Frederick Douglass: (09:38)
At a time like this, scorching irony not convincing argument is needed. Oh, had I, the ability, and could I reach the nation’s ear, I would today pour out a fiery steam of biting ridicule, blasting reproach, withering sarcasm, and stern rebuke. For it is not light that is needed, but fire. It is not the gentle shower, but thunder. We need the storm. The feeling of the nation must be quickened. And the conscience of the nation must be roused. The propriety of the nation must be startled. The hypocrisy of the nation must be exposed and it’s crimes against God and man must be denounced. What to the American slave is your 4th of July? I answer: a day that reveals to him more than all other days of the year, the gross injustice and cruelty to which he is the constant victim.

Frederick Douglass: (10:31)
To him, your celebration is a sham, your boasted Liberty, an unholy license, your national greatness, swelling vanity. Your sounds of rejoicing are empty and heartless, your shouts of Liberty and equality, hallow mocked, your prayers and hymns your sermons and Thanksgivings with all your religious parade in solemnity are to him, mere bombast, fraud, deception, a thin veil to cover up crimes, which would disgrace a nation of savages.
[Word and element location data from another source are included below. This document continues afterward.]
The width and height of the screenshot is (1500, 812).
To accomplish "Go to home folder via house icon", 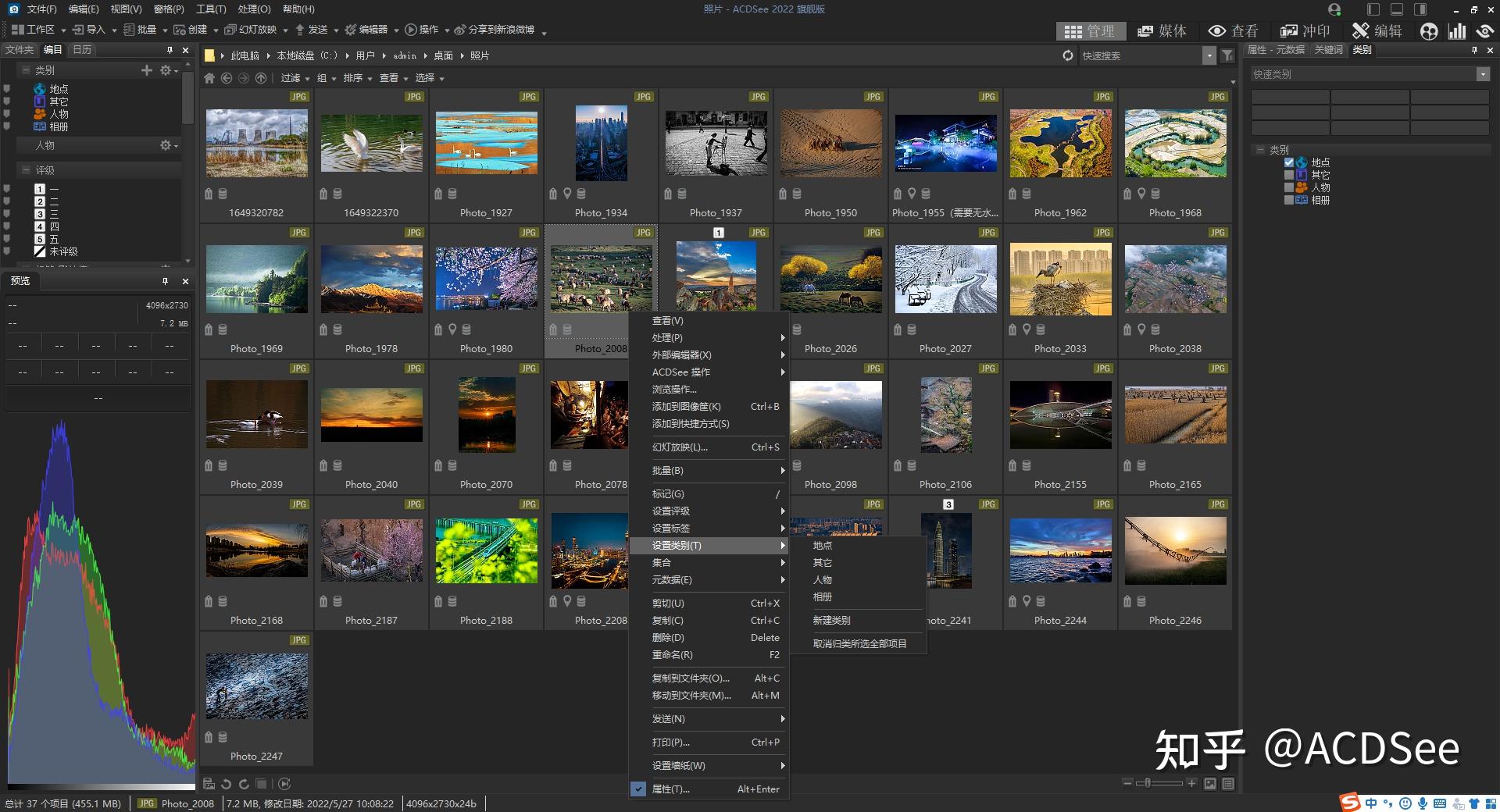I will 209,78.
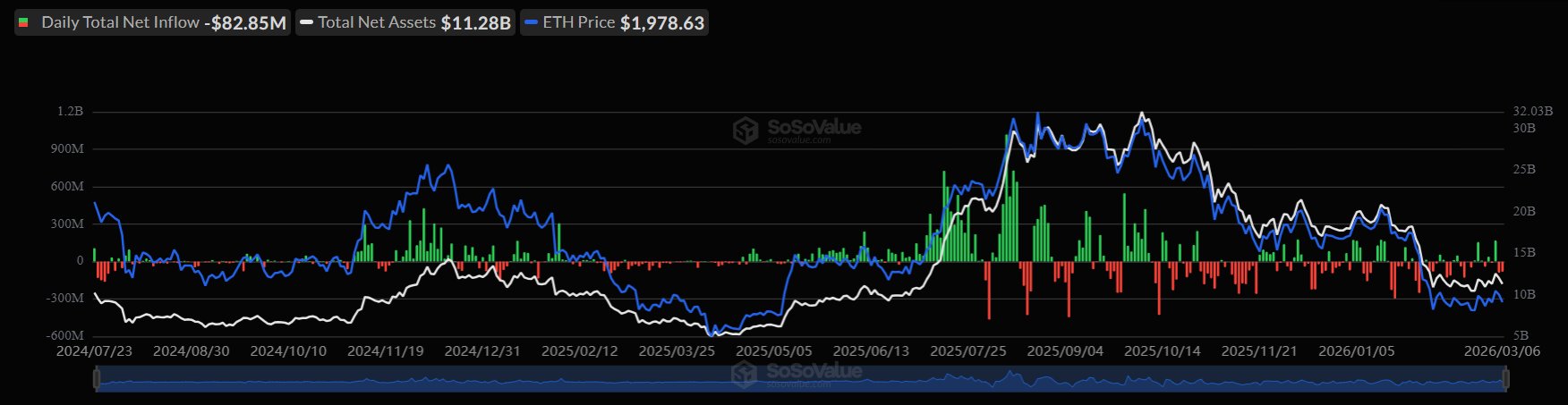The width and height of the screenshot is (1568, 405).
Task: Click the 32.03B right axis label
Action: 1532,112
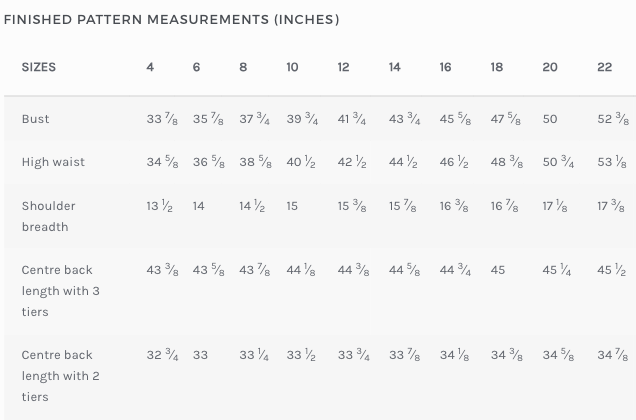Select high waist value 40 1/2 for size 10
Viewport: 636px width, 420px height.
(x=301, y=162)
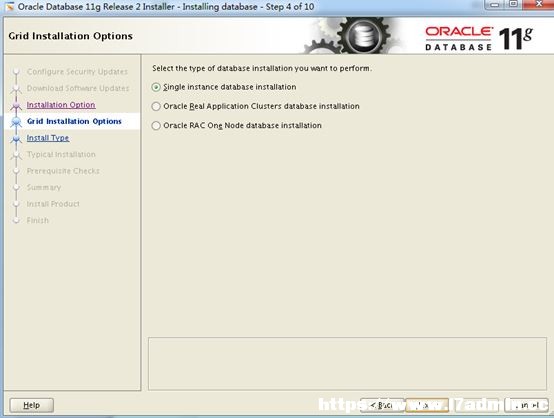
Task: Click the Install Type step node icon
Action: point(16,138)
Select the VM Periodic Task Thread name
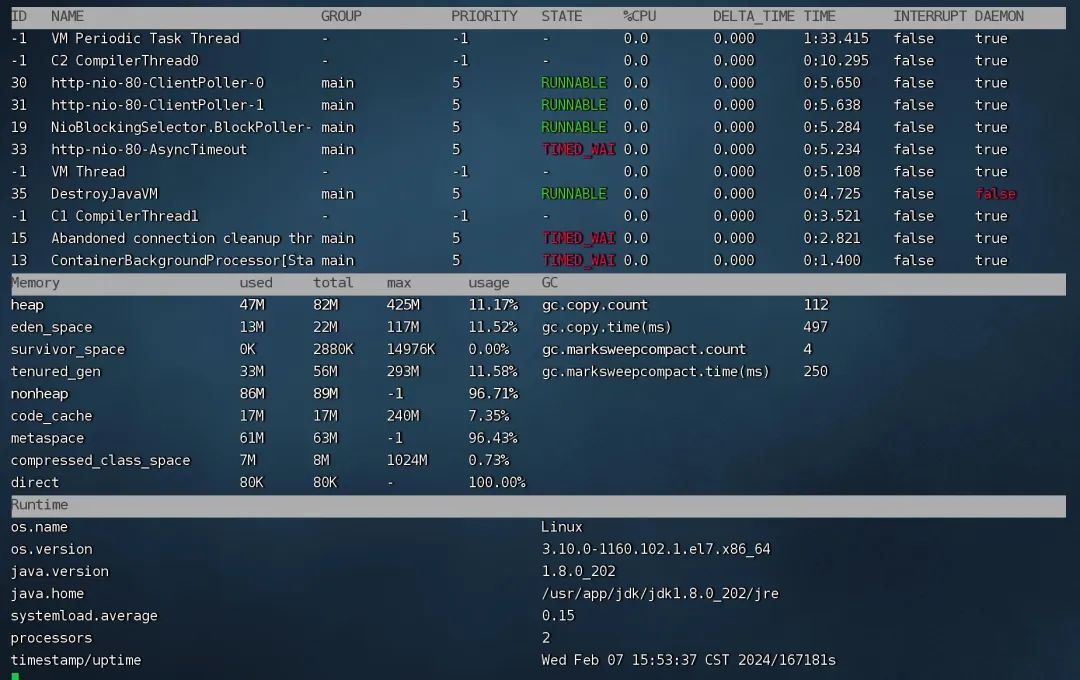The width and height of the screenshot is (1080, 680). click(x=145, y=38)
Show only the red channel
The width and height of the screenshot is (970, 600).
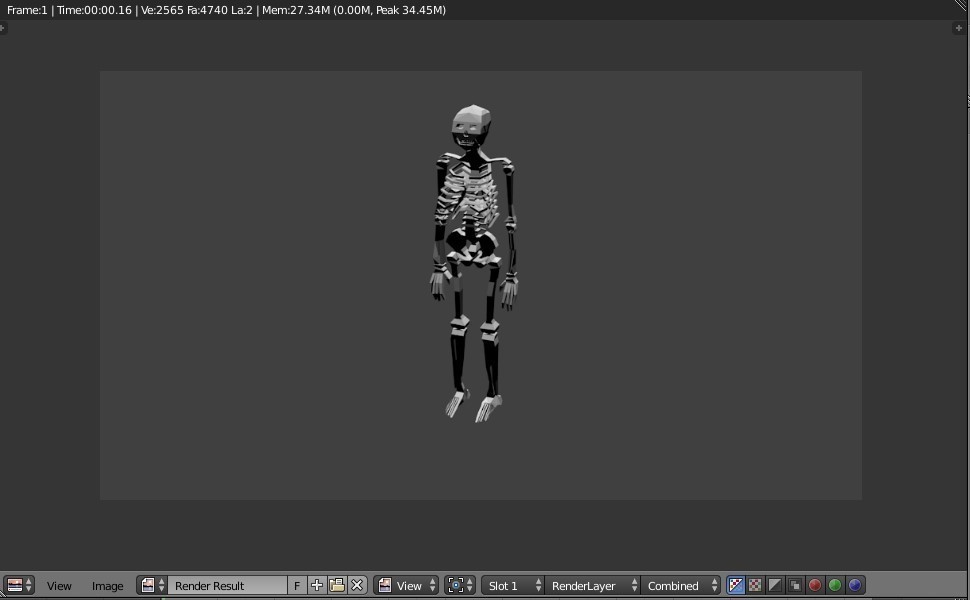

There is not a nation of the earth, guilty of practices, more shocking and bloody than are the people of these United States at this very hour. Go search where you will. Roam through all the monarchies and despotisms of the old world. Travel through South America. Search out every abuse and when you have found the last, lay your facts by the side of the everyday practices of this nation, and you will say with me that for revolting barbarity and shameless hypocrisy, America reigns without a rival.